Emit the LV query or set bytes.

Source code in src/alicatlib/commands/loop_control.py

def encode(
    self,
    ctx: DecodeContext,
    request: LoopControlVariableRequest,
) -> bytes:
    """Emit the LV query or set bytes."""
    prefix = ctx.command_prefix.decode("ascii")
    if request.variable is None:
        return f"{ctx.unit_id}{prefix}{self.token}\r".encode("ascii")
    lv = coerce_loop_control_variable(request.variable)
    return f"{ctx.unit_id}{prefix}{self.token} {int(lv)}\r".encode("ascii")

LoopControlVariableRequest `dataclass` ¶

LoopControlVariableRequest(variable=None)

Arguments for :data:LOOP_CONTROL_VARIABLE.

Attributes:

Name	Type	Description
`variable`	`LoopControlVariable \| str \| int \| None`	One of the eight LV-eligible statistics, accepted as :class:`LoopControlVariable` / :class:`Statistic` / `int` code / name string. `None` issues the query form.

ManufacturingInfoCommand `dataclass` ¶

ManufacturingInfoCommand(
    name="manufacturing_info",
    token="??M*",
    response_mode=ResponseMode.LINES,
    device_kinds=_ALL_DEVICE_KINDS,
    media=_DEFAULT_COMMAND_MEDIA,
    required_capabilities=Capability.NONE,
    min_firmware=None,
    max_firmware=None,
    firmware_families=frozenset(
        {
            FirmwareFamily.GP,
            FirmwareFamily.V1_V7,
            FirmwareFamily.V8_V9,
            FirmwareFamily.V10,
        }
    ),
    destructive=False,
    experimental=False,
    case_sensitive=False,
    prefix_less=True,
    expected_lines=10,
    is_complete=None,
)

Bases: Command[ManufacturingInfoRequest, ManufacturingInfo]

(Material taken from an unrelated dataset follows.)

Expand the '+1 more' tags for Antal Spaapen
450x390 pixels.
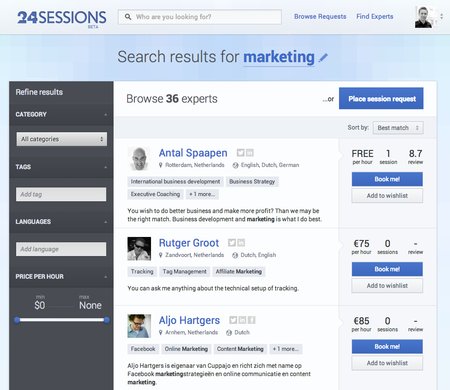coord(202,194)
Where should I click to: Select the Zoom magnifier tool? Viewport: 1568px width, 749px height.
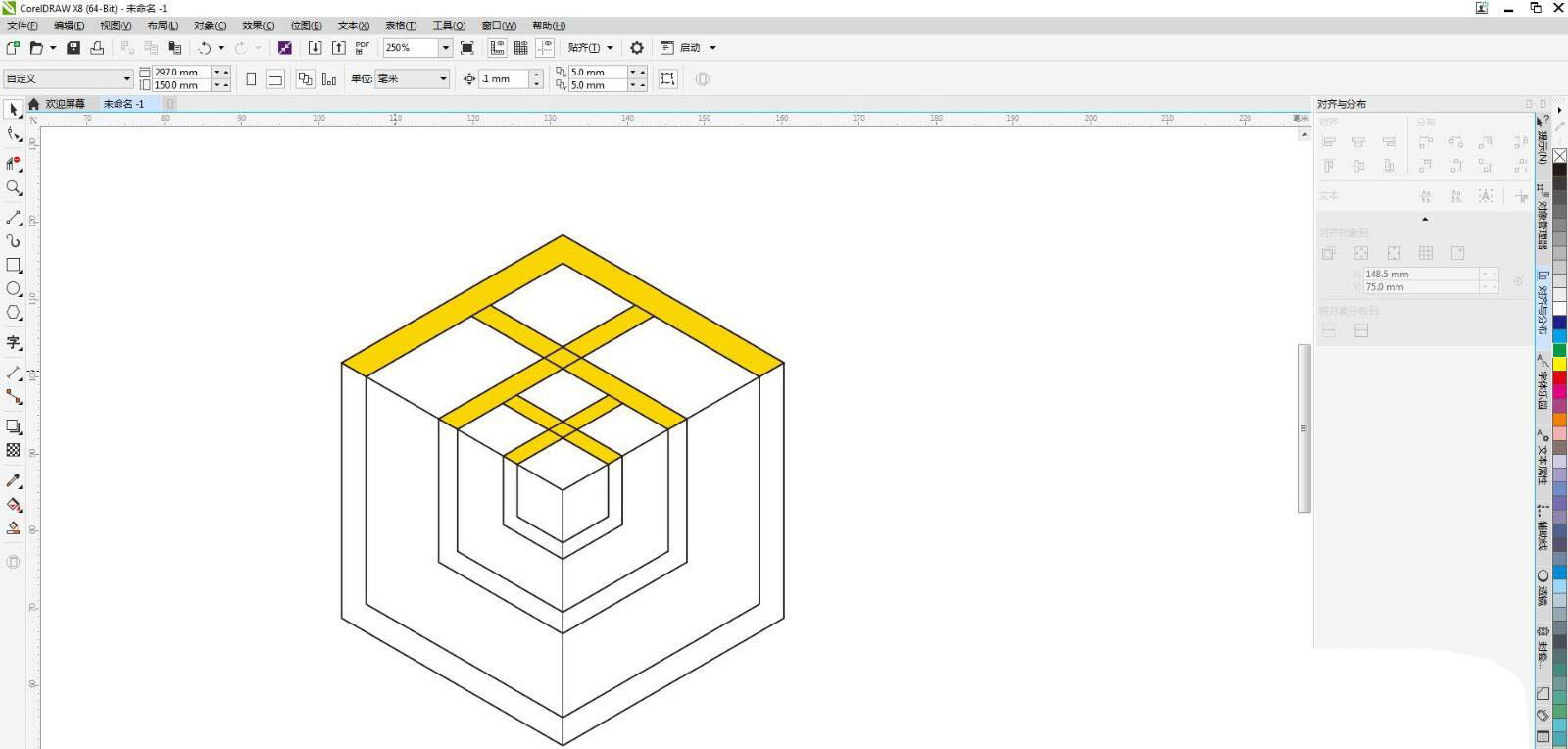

??M* — 10-line manufacturing-info table (8v28+, numeric families).

The session gates this command on firmware family and version before dispatching, so the encoder never reaches a GP or pre-8v28 device.

decode ¶

decode(response, ctx)

Parse the 10-line ??M* table into :class:ManufacturingInfo.

Source code in src/alicatlib/commands/system.py

def decode(
    self,
    response: bytes | tuple[bytes, ...],
    ctx: DecodeContext,
) -> ManufacturingInfo:
    """Parse the 10-line ``??M*`` table into :class:`ManufacturingInfo`."""
    del ctx
    if not isinstance(response, tuple):
        raise TypeError(
            f"{self.name}.decode expected multi-line response, got single line",
        )
    return parse_manufacturing_info(response)

encode ¶

encode(ctx, request)

Emit <unit_id><prefix>??M*\r.

Source code in src/alicatlib/commands/system.py

def encode(
    self,
    ctx: DecodeContext,
    request: ManufacturingInfoRequest,
) -> bytes:
    r"""Emit ``<unit_id><prefix>??M*\r``."""
    del request
    prefix = ctx.command_prefix.decode("ascii")
    return f"{ctx.unit_id}{prefix}{self.token}\r".encode("ascii")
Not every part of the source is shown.